*OBJECTIVES*.
**1)** Please summarize the passage on building a desktop search engine in two sentences.
**2)** In the passage on building a desktop search engine, which Webster control method lets you iterate through the URLs of all hypertext links on a page?
**3)** Continue the passage on building a desktop search engine from its last line.
═════ TEXT PASSAGE ═════
Search engines provide the compass to the Web traveler. Either by going through a series of narrower and narrower categories, or by just typing in a keyword.
The search engine then looks through its database of registered URLs and returns to the user a listing of what it found that lines up with the keywords entered.
Right now most search engines depend on the use of a Web browser such as Netscape Navigator: You go to the site of the search engine, enter your query, and in a moment or two, the browser displays a set of pages that match your request.
Now, using a custom control such as the Sax Webster control described in Chapter 4, "Using Custom Controls for WWW Programming," you can put this search engine on the user's desktop.

Designing the Application
There are a few basic capabilities you'll want this search engine to have:
Allow the user to specify base URLs to be searched, place these base URLs in a list box, and make sure that any pages linked to these root URLs are searched also.
Show the pages in a Webster control as they're received. The Webster control is used because it provides a GetLinkURL method, which allows you to iterate through an array containing the URLs of all of the hypertext links on a specified page.
http://www.microsoft.com/kb/peropsys/win95/q138789.htm
http: //www.microsoft.com/kb/peropsys/win95/q153038.htm
--------------------------------------------------------------------------------
For some reason the Webster control seems to have trouble communicating over certain dial-up TCP/IP stacks, including the stack included with Internet in a Box. If at all possible, use the Microsoft TCP/IP stack that ships with Windows 95. It is very easy to configure the Dial-Up Networking feature of Windows 95 to work with just about any Internet service provider. There are two Microsoft Knowledge Base articles available at the Microsoft Web site that explain how to do this. Point your browser to
http://www.microsoft.com/kb/peropsys/win95/q138789.htm and http://www.microsoft.com/kb/peropsys/win95/q153038.htm
to view these articles.
--------------------------------------------------------------------------------
Show any hypertext links found on the base pages in a listbox, using the aforementioned GetLinkURL method.
Take a user-specified keyword and record the URL of any pages that contain the keyword in a listbox.
When the search engine isn't performing a search, allow the user to view a URL in the Webster control by double-clicking a URL in any of the list boxes.
Keep the user informed of the status of the Internet activity (connecting, sending, and receiving of information) using the status bar control.
═════ DATASET ROWS ═════
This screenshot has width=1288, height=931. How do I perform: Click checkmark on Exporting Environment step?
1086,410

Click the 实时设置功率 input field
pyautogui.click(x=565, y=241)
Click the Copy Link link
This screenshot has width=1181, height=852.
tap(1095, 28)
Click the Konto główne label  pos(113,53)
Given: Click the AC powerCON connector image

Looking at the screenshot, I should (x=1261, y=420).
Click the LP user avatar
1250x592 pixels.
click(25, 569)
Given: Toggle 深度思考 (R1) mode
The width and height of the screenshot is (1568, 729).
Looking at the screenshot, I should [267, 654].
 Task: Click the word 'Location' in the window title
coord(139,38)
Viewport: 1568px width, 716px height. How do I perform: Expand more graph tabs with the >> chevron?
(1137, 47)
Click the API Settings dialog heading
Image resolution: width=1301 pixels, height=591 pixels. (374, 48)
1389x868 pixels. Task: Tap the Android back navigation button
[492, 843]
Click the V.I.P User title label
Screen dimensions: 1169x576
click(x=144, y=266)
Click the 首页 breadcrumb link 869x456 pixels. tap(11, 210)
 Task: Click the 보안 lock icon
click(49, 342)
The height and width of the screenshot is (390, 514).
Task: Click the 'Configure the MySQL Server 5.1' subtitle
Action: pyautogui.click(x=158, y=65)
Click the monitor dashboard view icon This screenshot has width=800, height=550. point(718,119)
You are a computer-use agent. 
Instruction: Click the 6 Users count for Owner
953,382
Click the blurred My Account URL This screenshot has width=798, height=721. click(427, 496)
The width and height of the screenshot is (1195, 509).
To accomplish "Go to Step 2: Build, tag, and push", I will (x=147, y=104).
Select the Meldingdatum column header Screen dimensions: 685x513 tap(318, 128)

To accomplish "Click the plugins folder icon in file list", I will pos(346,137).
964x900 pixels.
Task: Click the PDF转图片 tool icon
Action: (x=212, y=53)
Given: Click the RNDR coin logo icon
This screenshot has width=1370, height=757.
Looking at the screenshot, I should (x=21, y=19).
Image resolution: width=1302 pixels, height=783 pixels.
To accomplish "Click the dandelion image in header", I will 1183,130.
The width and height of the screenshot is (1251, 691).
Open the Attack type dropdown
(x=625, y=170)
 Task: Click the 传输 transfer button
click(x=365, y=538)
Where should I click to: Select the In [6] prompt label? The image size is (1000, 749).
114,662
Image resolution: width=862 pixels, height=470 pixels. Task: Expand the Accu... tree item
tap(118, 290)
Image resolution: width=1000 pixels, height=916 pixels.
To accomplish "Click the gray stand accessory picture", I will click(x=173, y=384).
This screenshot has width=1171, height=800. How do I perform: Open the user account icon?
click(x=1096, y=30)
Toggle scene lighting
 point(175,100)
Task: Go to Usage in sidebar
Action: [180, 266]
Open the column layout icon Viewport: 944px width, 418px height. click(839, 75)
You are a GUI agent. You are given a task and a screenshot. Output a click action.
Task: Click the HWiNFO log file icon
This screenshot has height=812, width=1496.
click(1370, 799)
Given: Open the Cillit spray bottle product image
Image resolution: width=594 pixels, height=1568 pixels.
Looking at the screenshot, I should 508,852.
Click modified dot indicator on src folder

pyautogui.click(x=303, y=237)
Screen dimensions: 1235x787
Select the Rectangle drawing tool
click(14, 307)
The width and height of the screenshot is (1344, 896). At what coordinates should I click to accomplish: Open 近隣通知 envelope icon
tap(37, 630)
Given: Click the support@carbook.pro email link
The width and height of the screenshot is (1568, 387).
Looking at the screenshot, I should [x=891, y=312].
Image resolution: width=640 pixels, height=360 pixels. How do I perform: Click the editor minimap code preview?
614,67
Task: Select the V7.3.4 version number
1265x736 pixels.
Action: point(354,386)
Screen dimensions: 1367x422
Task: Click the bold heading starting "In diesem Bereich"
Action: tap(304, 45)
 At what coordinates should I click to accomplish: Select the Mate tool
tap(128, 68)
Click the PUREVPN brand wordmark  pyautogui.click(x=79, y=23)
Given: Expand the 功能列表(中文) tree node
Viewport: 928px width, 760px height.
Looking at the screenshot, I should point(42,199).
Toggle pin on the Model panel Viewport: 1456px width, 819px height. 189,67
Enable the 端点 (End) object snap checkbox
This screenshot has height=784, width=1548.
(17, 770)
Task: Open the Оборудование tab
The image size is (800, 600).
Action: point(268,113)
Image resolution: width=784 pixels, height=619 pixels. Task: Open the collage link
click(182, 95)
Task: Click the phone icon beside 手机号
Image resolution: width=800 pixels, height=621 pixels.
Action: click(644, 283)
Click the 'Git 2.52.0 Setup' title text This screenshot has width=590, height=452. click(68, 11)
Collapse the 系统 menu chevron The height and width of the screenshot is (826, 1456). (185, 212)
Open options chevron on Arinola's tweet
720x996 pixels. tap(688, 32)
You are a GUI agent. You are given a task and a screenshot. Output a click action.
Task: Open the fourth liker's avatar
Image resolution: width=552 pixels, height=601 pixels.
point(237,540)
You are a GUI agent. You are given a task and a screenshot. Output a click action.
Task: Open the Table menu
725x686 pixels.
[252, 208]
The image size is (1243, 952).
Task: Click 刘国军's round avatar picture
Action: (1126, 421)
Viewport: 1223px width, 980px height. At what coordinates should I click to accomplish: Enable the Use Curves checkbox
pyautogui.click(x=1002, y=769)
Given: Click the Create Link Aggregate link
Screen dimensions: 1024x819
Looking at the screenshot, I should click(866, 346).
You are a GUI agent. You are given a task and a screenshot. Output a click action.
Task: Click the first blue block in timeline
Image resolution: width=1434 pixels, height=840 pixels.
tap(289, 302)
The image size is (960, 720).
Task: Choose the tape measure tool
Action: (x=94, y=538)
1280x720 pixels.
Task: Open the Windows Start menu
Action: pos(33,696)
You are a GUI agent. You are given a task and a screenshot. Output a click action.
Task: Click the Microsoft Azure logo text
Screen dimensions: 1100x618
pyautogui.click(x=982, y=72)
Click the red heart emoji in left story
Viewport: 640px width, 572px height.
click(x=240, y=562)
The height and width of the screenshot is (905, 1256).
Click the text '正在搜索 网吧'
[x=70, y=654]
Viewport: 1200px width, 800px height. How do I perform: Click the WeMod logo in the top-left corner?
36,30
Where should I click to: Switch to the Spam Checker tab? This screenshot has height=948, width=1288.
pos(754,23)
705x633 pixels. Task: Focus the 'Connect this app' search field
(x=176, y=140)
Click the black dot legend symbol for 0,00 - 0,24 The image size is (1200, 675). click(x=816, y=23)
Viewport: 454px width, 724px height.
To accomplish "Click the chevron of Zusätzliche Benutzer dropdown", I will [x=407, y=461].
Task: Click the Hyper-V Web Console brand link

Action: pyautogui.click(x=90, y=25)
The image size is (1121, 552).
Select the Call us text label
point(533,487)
═════
*RESPONSES FOR EACH TASK*.
**1)** Search engines let users find pages by browsing categories or entering keywords, and most now depend on a Web browser, but a custom control such as the Sax Webster control can put a search engine on the user's desktop. The planned application lets the user specify base URLs, shows received pages and their links in the Webster control and in list boxes, records pages that contain a keyword, and reports the status of Internet activity on a status bar.

**2)** The GetLinkURL method.

**3)**
With these ideas in place, you can start thinking about the processes involved in setting up the form and the flow of the program.
Knowing the base functionality of the program, you can chose the controls for the program. Figure 14.1 shows how the form should look when you're finished with this section.
--------------------------------------------------------------------------------
The code for this chapter is included on the CD-ROM accompanying the book. You may enter it as you follow along in this chapter or copy it from the CD.
CD-ROM: I've included a file named CODE-17.ZIP that contains the code for this chapter. –Craig
--------------------------------------------------------------------------------
Figure 14.1. Design time view of the Web search application.
To create this form, follow these steps:
Start a new project in Visual Basic. Add the Webster control using Tools | Custom Controls. You'll use this control to load the URLs and parse the links found on the loaded pages.
Increase the form's size to allow enough room for all the controls.
--------------------------------------------------------------------------------
This application was originally designed on a monitor set at 800 x 600 resolution. If you are limited to, or prefer, 640 x 480, you'll probably have to shrink some of the controls on the left hand side of the form to get everything to fit.
--------------------------------------------------------------------------------
Add a Webster control to the form, positioning it so it takes up the right half of the form.
Set the HomePage property to an empty string. Set the LoadImages property to False since the program is only searching for text.
Set the PagesToCache property to 1 to remove any page caching. This is necessary to ensure that Webster loads and parses each page. Otherwise, a cached page would not be properly searched because Webster merely re-displays cached pages without firing the LoadComplete event, or any event for that matter.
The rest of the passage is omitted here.